» **Exercise inputs**
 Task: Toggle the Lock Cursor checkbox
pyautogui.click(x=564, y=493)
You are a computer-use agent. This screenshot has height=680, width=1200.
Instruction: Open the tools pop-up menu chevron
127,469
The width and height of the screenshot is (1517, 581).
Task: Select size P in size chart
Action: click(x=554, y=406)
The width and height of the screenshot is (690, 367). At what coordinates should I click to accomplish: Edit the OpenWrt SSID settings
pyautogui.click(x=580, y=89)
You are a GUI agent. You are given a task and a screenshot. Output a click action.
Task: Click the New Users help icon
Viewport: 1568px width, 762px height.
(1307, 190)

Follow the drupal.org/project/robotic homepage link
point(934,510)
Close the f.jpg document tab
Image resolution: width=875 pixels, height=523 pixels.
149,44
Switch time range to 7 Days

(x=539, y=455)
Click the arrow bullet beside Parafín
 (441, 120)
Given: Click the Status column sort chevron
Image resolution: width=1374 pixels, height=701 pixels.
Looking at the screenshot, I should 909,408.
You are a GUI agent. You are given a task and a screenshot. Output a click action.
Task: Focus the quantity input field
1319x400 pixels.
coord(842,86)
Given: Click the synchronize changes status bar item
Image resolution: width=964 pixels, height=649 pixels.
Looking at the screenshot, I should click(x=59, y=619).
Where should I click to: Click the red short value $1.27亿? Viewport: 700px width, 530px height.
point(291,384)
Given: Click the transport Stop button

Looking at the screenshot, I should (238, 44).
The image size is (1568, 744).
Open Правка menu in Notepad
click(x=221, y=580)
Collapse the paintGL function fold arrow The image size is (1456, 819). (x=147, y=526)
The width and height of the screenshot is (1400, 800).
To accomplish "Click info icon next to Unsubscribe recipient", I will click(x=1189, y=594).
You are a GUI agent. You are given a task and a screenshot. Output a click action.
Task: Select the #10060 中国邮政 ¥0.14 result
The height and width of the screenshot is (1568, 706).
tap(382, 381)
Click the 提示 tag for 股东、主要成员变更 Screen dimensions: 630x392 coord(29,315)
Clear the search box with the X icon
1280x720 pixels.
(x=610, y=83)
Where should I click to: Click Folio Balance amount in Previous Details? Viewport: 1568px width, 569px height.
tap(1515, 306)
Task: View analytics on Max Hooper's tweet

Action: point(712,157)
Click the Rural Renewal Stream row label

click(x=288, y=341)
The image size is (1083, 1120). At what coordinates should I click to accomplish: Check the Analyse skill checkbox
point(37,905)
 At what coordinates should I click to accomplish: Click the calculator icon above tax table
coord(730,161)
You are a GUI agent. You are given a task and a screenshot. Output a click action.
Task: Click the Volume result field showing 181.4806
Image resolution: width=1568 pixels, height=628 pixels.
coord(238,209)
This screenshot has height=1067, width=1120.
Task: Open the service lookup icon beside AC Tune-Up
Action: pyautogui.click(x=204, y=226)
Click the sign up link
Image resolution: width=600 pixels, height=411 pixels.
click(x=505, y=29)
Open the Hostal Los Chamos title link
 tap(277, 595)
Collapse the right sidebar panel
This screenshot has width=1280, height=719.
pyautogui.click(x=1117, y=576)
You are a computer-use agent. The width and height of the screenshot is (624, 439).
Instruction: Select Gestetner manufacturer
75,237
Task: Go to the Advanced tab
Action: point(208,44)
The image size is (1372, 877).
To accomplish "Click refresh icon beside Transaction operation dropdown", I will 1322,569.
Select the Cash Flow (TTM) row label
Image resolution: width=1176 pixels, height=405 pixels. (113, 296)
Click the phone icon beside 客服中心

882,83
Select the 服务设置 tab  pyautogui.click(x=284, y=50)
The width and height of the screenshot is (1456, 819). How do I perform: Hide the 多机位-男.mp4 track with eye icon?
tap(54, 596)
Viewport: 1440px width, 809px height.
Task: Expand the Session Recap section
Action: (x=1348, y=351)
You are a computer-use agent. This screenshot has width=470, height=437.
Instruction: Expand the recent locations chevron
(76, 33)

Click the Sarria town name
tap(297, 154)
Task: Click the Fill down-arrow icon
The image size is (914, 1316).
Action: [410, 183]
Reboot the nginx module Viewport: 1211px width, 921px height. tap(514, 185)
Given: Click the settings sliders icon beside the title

» **Stated problem**
Reproduce all of the items above word for word, line by line.

» **Answer to the task**
 Task: Toggle the Lock Cursor checkbox
pyautogui.click(x=564, y=493)
You are a computer-use agent. This screenshot has height=680, width=1200.
Instruction: Open the tools pop-up menu chevron
127,469
The width and height of the screenshot is (1517, 581).
Task: Select size P in size chart
Action: click(x=554, y=406)
The width and height of the screenshot is (690, 367). At what coordinates should I click to accomplish: Edit the OpenWrt SSID settings
pyautogui.click(x=580, y=89)
You are a GUI agent. You are given a task and a screenshot. Output a click action.
Task: Click the New Users help icon
Viewport: 1568px width, 762px height.
(1307, 190)

Follow the drupal.org/project/robotic homepage link
point(934,510)
Close the f.jpg document tab
Image resolution: width=875 pixels, height=523 pixels.
149,44
Switch time range to 7 Days

(x=539, y=455)
Click the arrow bullet beside Parafín
 (441, 120)
Given: Click the Status column sort chevron
Image resolution: width=1374 pixels, height=701 pixels.
Looking at the screenshot, I should 909,408.
You are a GUI agent. You are given a task and a screenshot. Output a click action.
Task: Focus the quantity input field
1319x400 pixels.
coord(842,86)
Given: Click the synchronize changes status bar item
Image resolution: width=964 pixels, height=649 pixels.
Looking at the screenshot, I should click(x=59, y=619).
Where should I click to: Click the red short value $1.27亿? Viewport: 700px width, 530px height.
point(291,384)
Given: Click the transport Stop button

Looking at the screenshot, I should (238, 44).
The image size is (1568, 744).
Open Правка menu in Notepad
click(x=221, y=580)
Collapse the paintGL function fold arrow The image size is (1456, 819). (x=147, y=526)
The width and height of the screenshot is (1400, 800).
To accomplish "Click info icon next to Unsubscribe recipient", I will click(x=1189, y=594).
You are a GUI agent. You are given a task and a screenshot. Output a click action.
Task: Select the #10060 中国邮政 ¥0.14 result
The height and width of the screenshot is (1568, 706).
tap(382, 381)
Click the 提示 tag for 股东、主要成员变更 Screen dimensions: 630x392 coord(29,315)
Clear the search box with the X icon
1280x720 pixels.
(x=610, y=83)
Where should I click to: Click Folio Balance amount in Previous Details? Viewport: 1568px width, 569px height.
tap(1515, 306)
Task: View analytics on Max Hooper's tweet

Action: point(712,157)
Click the Rural Renewal Stream row label

click(x=288, y=341)
The image size is (1083, 1120). At what coordinates should I click to accomplish: Check the Analyse skill checkbox
point(37,905)
 At what coordinates should I click to accomplish: Click the calculator icon above tax table
coord(730,161)
You are a GUI agent. You are given a task and a screenshot. Output a click action.
Task: Click the Volume result field showing 181.4806
Image resolution: width=1568 pixels, height=628 pixels.
coord(238,209)
This screenshot has height=1067, width=1120.
Task: Open the service lookup icon beside AC Tune-Up
Action: pyautogui.click(x=204, y=226)
Click the sign up link
Image resolution: width=600 pixels, height=411 pixels.
click(x=505, y=29)
Open the Hostal Los Chamos title link
 tap(277, 595)
Collapse the right sidebar panel
This screenshot has width=1280, height=719.
pyautogui.click(x=1117, y=576)
You are a computer-use agent. The width and height of the screenshot is (624, 439).
Instruction: Select Gestetner manufacturer
75,237
Task: Go to the Advanced tab
Action: point(208,44)
The image size is (1372, 877).
To accomplish "Click refresh icon beside Transaction operation dropdown", I will 1322,569.
Select the Cash Flow (TTM) row label
Image resolution: width=1176 pixels, height=405 pixels. (113, 296)
Click the phone icon beside 客服中心

882,83
Select the 服务设置 tab  pyautogui.click(x=284, y=50)
The width and height of the screenshot is (1456, 819). How do I perform: Hide the 多机位-男.mp4 track with eye icon?
tap(54, 596)
Viewport: 1440px width, 809px height.
Task: Expand the Session Recap section
Action: (x=1348, y=351)
You are a computer-use agent. This screenshot has width=470, height=437.
Instruction: Expand the recent locations chevron
(76, 33)

Click the Sarria town name
tap(297, 154)
Task: Click the Fill down-arrow icon
The image size is (914, 1316).
Action: [410, 183]
Reboot the nginx module Viewport: 1211px width, 921px height. tap(514, 185)
Given: Click the settings sliders icon beside the title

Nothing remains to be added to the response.